Cancer,  Uncategorized

Surviving

I was thinking the other day about how in most media portrayals of someone with cancer, the person dies in the end.

It seems there are not nearly as many portrayals of what happens when a person lives. And I think it’s important to know that cancer isn’t over when the treatment ends.

Now please hear me: Life, survivorship, is something that not everyone gets to experience. This is not an attempt at complaint or a plea for pity. Rather, I would like to share my experience of what it is like to be a survivor.

The “fighting” doesn’t end once the chemotherapy or radiation is over.

When I finished chemo, everyone seemed to be SO EXCITED. But all I felt was exhaustion. I had been pushed, it seemed, to the very edge of death, and was expected to be excited about it. It felt like people were congratulating me for surviving a prison sentence or making it through my own funeral. I’m not angry that people were excited. I’m writing this to confess that I wasn’t excited. I was just tired.

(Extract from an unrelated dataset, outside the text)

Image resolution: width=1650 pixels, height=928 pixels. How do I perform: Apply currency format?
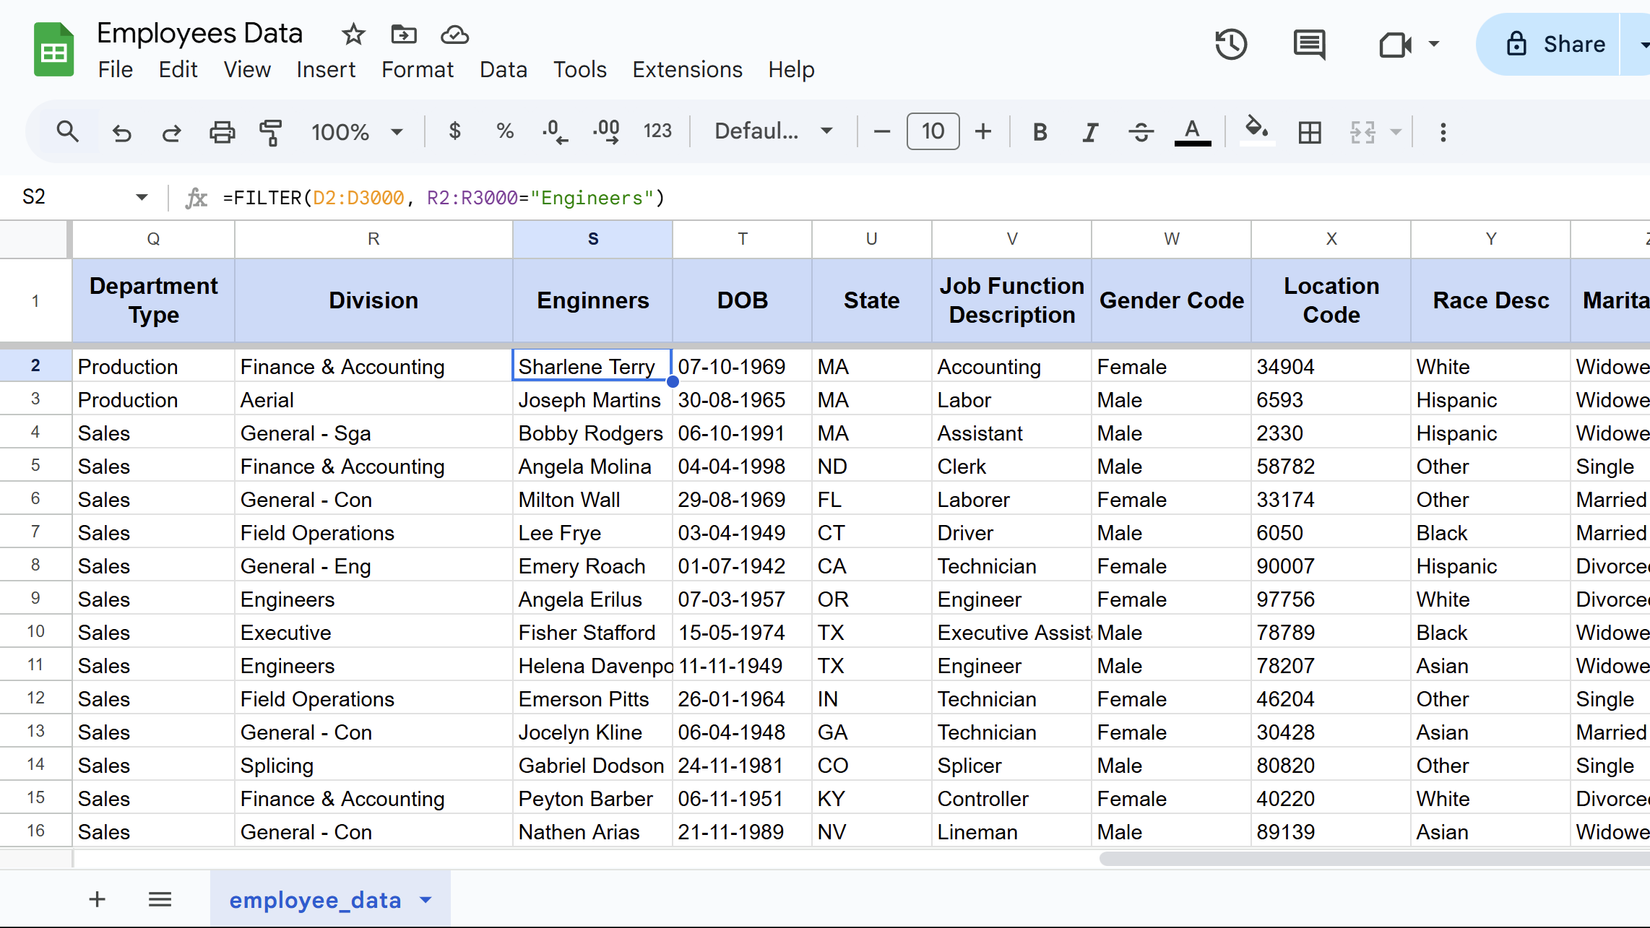[454, 131]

It’s been more than three months since I finished treatment, and I am still tired. I can’t go for long walks or stand too much because my feet become numb from the lingering neuropathy. I still get hot flashes that leave me so exhausted that I need to sit down. They wake me up throughout the night, too. Sometimes I need to rest halfway through doing the dishes because I’m suddenly too exhausted to finish. And those are only the physical side effects. There are plenty of emotional issues as well, such as fear of the cancer recurring.

Now please hear me again. I do not want your pity. That’s not why I’m sharing this.

I guess I just want to tell an accurate story of what it means for some of us to survive.

When I was going through chemo, it used to drive me nuts when people would call me courageous. “I’m not courageous,” I would say. “It’s either go to chemo or die. There’s nothing courageous about that.”

But as the months have gone on, I’m realizing that for some, living is a courageous thing. Making the choice to get out of bed even when you don’t feel like entering the world of the living with all its hurt and pain and illness is a courageous move indeed.

I’m thankful for the things that do (with God’s grace) get me out of bed, the things that are more important than my numb feet: my nephews and niece, sisters and parents, ice cream with friends, the chance to write, a good cup of coffee, Indian food, and so much more.

But I believe it is important to send this little note into the world to say that for some, “survive” cannot be used in the past tense. For I have not survived: but I am surviving.